▶ Task to complete:
Write only the number of lines in the records beneath that hold "width".

▶ Source information:
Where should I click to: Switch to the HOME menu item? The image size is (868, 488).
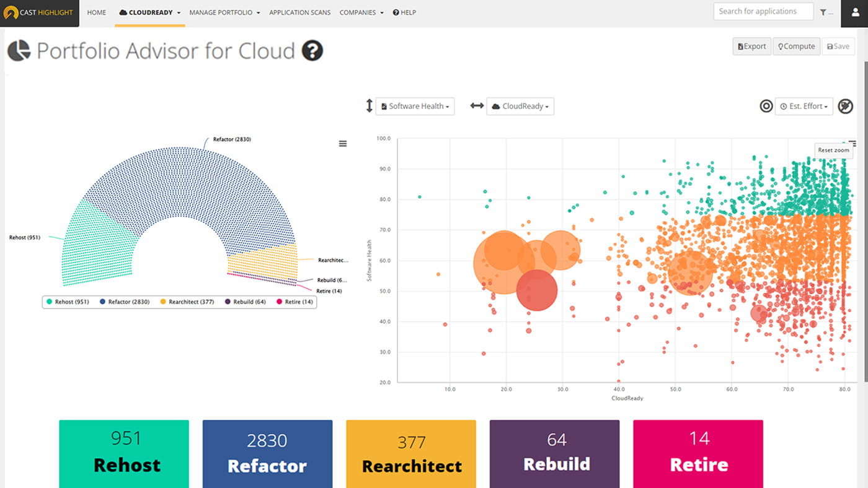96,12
--
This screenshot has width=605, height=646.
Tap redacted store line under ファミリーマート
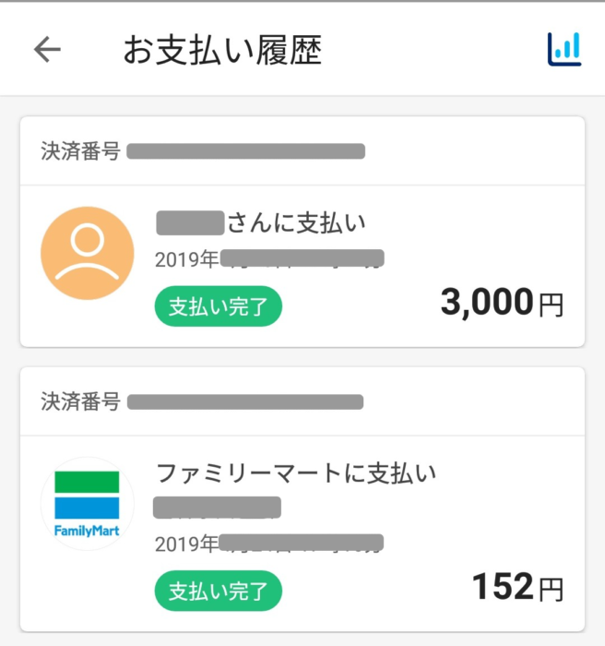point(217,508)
==
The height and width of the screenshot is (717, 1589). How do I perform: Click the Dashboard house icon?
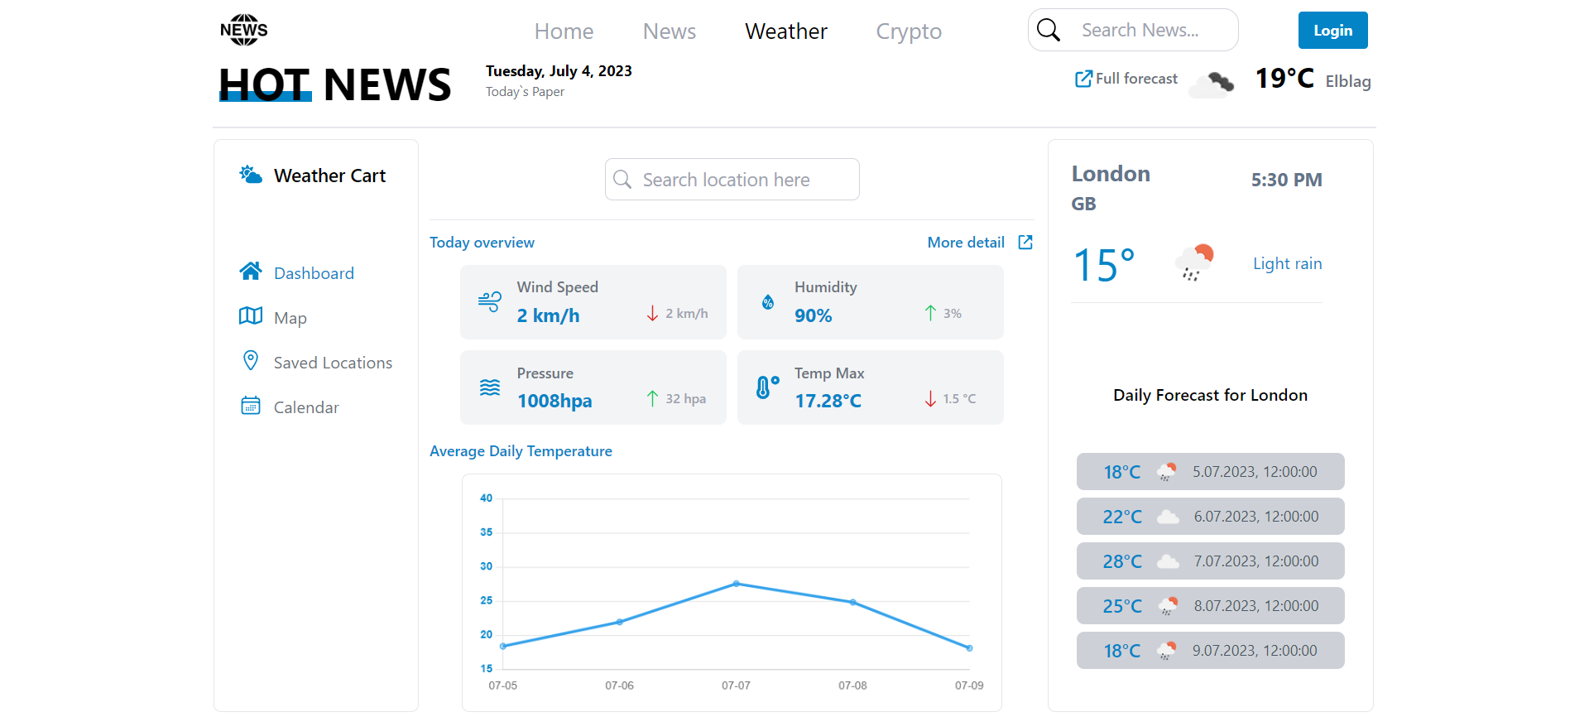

▶ Solution to the exercise:
2